Argun Imamzade has run a successful printing and stationery business in Mare Street, Hackney with the support of his wife, Hurmus and his son, Michael for many years. He is well known in the local community and has supported various voluntary initiatives within the Turkish Cypriot community. He was born in Cyprus where, from the age of three, he lived with his grandparents after his parents moved to the UK following their divorce. In 1963/1964, due to the conflict on the island, Argun’s school was closed down, his house was bombed and he, his brothers and grandparents were forced to live in a refugee camp. Argun, and his older brother, left Cyprus to join their parents, now remarried, his brother living with their father and Arun living with their mother. Argun, aged 13, brought with him to the UK the photo album that he had rescued from his bombed out house. Argun was interviewed as part of Eithne Nightingale’s research into child migration to East London.
Eithne Nightingale has over 30 years experience of working with diverse communities and promoting equal opportunities. She was Head of Adult and Community Education in Hackney before going to the V&A where she became Head of Equality and Diversity. There she led on the museum wide major programme, Capacity Building and Cultural Ownership - working with culturally diverse communities. She is co-editor with Richard Sandell of Museums, Equality and Social Justice published by Routledge 2012.

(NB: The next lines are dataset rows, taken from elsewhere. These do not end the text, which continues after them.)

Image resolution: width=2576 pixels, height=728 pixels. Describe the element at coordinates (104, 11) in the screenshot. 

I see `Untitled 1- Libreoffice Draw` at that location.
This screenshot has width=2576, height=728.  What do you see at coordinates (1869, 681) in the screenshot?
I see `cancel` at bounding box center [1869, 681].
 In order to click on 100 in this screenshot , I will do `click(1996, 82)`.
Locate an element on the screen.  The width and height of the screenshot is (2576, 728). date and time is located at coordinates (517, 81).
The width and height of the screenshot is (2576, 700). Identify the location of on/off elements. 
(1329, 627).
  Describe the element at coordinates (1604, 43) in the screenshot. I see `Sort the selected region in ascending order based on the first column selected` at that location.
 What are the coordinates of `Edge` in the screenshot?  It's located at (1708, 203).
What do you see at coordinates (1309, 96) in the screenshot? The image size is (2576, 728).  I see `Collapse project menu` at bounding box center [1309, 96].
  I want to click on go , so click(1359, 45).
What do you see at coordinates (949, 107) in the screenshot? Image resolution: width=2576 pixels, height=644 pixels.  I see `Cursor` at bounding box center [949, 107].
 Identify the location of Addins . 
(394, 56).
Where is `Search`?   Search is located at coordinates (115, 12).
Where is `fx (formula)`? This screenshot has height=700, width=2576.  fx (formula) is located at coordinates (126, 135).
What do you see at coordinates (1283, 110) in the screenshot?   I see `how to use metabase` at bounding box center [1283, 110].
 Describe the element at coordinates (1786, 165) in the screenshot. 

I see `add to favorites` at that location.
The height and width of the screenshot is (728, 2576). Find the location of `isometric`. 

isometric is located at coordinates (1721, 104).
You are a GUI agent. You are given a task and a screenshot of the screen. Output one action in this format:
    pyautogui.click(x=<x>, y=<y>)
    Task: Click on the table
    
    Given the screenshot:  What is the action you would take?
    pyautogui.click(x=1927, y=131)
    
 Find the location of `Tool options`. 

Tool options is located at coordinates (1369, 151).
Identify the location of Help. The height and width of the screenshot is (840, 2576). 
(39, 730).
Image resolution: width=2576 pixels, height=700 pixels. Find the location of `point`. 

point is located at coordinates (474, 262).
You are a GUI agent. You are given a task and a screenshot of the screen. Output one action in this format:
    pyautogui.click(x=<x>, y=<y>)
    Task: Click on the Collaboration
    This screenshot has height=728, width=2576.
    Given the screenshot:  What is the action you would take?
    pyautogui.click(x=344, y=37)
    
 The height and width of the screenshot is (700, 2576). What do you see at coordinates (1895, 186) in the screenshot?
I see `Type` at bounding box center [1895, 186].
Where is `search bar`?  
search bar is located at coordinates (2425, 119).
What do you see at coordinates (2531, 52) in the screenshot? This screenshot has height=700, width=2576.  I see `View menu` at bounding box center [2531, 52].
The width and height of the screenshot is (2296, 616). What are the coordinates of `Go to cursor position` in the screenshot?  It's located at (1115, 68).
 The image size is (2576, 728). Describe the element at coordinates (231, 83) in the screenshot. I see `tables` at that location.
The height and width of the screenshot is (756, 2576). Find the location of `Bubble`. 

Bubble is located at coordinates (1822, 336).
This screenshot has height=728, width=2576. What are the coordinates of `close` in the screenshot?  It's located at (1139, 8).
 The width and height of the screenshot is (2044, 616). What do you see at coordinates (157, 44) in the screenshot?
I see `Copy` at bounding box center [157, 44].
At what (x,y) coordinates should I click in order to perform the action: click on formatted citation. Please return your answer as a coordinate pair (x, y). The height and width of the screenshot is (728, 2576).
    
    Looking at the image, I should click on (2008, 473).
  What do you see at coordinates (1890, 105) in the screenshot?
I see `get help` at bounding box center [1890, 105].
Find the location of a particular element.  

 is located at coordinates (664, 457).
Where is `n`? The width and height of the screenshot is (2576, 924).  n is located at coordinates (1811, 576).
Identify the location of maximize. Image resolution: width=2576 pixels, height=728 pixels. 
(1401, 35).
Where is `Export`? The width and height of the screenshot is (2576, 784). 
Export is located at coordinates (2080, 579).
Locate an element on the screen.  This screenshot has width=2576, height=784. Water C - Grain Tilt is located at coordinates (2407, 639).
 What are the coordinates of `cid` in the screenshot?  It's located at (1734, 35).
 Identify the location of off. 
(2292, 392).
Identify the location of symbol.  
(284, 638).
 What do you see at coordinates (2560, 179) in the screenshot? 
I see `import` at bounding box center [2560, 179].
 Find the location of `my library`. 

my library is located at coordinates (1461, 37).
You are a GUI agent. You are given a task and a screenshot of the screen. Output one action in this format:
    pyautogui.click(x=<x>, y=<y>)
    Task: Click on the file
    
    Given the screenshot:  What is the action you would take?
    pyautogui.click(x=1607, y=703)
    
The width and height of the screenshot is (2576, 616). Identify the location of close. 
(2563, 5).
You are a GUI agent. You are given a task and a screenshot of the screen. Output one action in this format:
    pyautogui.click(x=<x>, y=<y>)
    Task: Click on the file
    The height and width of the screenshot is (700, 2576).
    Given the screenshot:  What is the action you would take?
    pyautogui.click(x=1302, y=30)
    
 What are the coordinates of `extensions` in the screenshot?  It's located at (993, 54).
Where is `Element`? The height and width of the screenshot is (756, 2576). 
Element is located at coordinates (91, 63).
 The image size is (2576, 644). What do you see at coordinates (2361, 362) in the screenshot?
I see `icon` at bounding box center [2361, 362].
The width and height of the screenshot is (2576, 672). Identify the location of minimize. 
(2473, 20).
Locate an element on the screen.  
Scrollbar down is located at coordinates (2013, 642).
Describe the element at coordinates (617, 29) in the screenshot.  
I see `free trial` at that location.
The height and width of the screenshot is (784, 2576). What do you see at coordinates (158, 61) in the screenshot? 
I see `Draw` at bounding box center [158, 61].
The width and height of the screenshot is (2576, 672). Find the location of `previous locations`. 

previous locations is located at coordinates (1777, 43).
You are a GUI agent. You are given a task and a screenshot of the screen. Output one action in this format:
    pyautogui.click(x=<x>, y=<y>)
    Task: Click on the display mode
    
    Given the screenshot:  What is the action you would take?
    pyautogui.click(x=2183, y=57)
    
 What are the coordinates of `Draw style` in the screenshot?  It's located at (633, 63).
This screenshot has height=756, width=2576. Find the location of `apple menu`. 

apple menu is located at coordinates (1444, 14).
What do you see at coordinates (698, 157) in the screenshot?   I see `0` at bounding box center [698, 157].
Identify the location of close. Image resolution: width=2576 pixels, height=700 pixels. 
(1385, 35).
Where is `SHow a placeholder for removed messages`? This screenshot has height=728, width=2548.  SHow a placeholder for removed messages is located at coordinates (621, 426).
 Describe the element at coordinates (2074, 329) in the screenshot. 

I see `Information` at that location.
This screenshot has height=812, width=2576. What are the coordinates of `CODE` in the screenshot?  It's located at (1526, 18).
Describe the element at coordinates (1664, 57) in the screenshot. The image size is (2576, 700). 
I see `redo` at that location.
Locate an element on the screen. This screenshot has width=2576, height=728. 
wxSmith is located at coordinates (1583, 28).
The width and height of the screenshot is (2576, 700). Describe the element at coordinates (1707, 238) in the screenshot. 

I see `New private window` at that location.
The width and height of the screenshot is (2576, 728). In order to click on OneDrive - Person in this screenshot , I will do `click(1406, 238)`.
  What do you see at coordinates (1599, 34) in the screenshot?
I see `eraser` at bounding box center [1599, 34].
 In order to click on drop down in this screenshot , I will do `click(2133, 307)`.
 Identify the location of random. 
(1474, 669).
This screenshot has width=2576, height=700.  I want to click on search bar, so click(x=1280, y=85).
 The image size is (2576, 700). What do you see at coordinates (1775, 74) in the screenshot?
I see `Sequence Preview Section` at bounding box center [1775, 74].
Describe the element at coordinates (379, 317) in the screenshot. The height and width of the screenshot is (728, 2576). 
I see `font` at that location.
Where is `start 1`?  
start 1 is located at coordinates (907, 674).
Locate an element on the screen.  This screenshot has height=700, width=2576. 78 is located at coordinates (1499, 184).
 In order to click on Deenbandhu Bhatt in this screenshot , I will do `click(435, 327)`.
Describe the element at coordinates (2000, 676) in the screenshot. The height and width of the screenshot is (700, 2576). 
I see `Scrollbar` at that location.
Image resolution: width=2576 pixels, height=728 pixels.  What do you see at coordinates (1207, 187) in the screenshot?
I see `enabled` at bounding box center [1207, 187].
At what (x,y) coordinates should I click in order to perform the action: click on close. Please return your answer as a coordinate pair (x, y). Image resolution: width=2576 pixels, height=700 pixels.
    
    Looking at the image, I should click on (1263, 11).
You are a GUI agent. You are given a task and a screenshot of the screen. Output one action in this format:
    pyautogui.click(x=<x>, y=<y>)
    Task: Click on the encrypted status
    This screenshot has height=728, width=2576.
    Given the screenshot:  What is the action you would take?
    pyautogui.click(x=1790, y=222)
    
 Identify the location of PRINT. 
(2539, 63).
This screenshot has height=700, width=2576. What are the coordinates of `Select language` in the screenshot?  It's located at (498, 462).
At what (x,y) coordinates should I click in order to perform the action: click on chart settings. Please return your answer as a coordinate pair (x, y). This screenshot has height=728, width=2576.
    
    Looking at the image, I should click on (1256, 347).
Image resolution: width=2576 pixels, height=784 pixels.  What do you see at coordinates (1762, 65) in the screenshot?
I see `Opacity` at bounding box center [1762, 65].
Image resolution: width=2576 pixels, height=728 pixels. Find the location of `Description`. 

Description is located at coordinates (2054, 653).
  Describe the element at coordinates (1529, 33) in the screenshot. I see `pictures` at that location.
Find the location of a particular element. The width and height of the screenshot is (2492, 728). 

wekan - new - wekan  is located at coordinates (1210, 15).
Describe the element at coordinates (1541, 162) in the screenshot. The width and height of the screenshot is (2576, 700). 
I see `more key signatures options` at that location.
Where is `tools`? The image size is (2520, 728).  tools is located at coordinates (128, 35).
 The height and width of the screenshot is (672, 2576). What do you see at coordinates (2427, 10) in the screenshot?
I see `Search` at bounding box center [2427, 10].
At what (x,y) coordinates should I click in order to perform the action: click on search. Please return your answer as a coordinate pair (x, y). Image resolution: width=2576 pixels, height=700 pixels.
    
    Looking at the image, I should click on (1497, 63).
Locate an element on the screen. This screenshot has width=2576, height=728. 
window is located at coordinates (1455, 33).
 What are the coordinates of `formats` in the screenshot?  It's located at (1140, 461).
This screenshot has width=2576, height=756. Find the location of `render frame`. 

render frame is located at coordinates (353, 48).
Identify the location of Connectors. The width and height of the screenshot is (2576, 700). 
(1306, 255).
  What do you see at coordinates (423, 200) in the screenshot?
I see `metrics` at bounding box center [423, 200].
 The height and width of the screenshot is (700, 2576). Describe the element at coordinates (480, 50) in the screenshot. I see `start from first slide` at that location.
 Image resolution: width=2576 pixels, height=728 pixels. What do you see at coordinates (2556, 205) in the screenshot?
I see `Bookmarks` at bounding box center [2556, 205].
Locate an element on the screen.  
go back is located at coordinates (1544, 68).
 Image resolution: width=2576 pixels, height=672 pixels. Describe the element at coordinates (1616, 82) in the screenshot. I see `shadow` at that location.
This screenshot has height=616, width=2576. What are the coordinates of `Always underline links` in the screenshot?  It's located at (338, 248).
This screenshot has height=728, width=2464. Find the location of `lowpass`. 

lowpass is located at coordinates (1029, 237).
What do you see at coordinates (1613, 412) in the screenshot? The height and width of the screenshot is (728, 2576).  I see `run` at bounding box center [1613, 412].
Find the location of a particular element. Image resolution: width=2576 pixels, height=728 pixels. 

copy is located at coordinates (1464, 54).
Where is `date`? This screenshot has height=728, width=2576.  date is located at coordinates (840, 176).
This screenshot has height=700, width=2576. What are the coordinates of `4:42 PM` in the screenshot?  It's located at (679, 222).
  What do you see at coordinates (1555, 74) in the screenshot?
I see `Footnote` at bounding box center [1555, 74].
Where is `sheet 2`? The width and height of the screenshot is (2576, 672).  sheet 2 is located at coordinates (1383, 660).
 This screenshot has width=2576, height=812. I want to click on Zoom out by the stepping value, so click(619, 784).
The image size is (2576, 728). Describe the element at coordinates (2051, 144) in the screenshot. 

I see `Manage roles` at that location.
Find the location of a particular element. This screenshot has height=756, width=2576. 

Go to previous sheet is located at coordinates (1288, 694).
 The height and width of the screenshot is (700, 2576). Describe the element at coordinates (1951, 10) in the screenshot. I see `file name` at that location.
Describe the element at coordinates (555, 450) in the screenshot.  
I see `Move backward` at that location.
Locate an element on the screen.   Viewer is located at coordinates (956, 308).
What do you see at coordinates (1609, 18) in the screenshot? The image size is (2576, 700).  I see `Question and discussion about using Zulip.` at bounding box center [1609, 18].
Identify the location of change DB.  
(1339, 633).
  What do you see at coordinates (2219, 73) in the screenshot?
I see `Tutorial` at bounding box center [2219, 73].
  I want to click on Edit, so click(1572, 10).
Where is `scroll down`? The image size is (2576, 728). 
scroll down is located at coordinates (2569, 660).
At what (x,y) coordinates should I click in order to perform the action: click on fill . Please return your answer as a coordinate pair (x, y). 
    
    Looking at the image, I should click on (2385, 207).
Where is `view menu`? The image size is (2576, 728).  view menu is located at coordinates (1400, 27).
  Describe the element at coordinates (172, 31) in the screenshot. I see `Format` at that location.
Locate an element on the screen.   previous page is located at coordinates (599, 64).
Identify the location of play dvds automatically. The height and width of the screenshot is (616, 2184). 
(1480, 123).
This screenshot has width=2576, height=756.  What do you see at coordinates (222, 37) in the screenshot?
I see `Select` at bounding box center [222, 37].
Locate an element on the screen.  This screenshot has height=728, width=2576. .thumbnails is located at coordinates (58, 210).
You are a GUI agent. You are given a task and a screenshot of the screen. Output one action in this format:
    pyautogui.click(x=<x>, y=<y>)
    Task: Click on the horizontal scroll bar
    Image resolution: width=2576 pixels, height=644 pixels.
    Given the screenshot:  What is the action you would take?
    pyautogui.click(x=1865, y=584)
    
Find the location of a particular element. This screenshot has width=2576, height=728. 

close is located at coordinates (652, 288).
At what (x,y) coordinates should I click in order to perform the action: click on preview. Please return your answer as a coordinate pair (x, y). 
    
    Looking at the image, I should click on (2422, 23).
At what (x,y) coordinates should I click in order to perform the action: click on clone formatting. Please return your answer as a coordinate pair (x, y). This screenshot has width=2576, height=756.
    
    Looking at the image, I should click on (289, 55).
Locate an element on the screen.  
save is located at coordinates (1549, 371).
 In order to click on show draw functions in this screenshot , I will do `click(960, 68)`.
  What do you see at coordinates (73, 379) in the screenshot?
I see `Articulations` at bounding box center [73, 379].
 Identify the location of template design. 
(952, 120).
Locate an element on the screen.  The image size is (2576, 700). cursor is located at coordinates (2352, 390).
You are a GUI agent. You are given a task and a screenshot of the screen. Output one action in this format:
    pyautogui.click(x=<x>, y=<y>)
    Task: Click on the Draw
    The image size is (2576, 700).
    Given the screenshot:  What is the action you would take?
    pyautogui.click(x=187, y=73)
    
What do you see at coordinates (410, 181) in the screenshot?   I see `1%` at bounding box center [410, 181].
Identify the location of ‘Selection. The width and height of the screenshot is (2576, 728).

Eithne is currently following a part time PhD on Children, Migration and Diasporas at Queen Mary University of London, linked to the V&A Museum of Childhood. She has interviewed 36 people who have migrated to East London under the age of 18 from 1930 to the present day. Some of this research is accessible on the website and through short films on www.childmigrantstories.com One of these films, Ugwumpiti, has been nominated for the AHRC’s Best Research Film of the Year 2017. As part of the PhD she has also researched how migration is represented in museums both within the UK and abroad. She is also a photographer, filmmaker and travel/fiction writer. See eithnenightingale.com
Gideon is a leading contemporary photographer, whose intimate style of image-making and long-term commitment to projects, has earned him international recognition and many awards, including the Pollock Prize for Creativity. He is renowned for his work as a ‘struggle photographer’ and his 20-year photographic odyssey on the impact of HIV/AIDS. This project culminated with the publication in 2001 of his first book, A Broken Landscape: HIV & AIDS in Africa. Mendel has been occupied with ‘Drowning World’ since 2007, an art and advocacy project about flooding that is his personal response to climate change. It was shortlisted for the Prix Pictet Prize 2015.
Marie researches diaspora and national media cultures comparatively, historically and ethnographically. Her interests cluster around South Asian and Middle Eastern diasporas, cultural transnationalism, and changing configurations of audiences and publics in relation to question of citizenship. Recent collaborative include: a large-scale study of the BBC World Service as a multi-diasporic institution; an exploration of the new politics of security via a collaborative ethnography of transnational news cultures in multi-ethnic British households in eight UK cities; a national survey with the BBC on the changing face of British humour, ethnic jokes and comedy. Marie was awarded an AHRC Public Policy Fellowship in 2011 to develop research on the interface between international broadcasting and social media, specifically in relation to the BBC Arabic Services.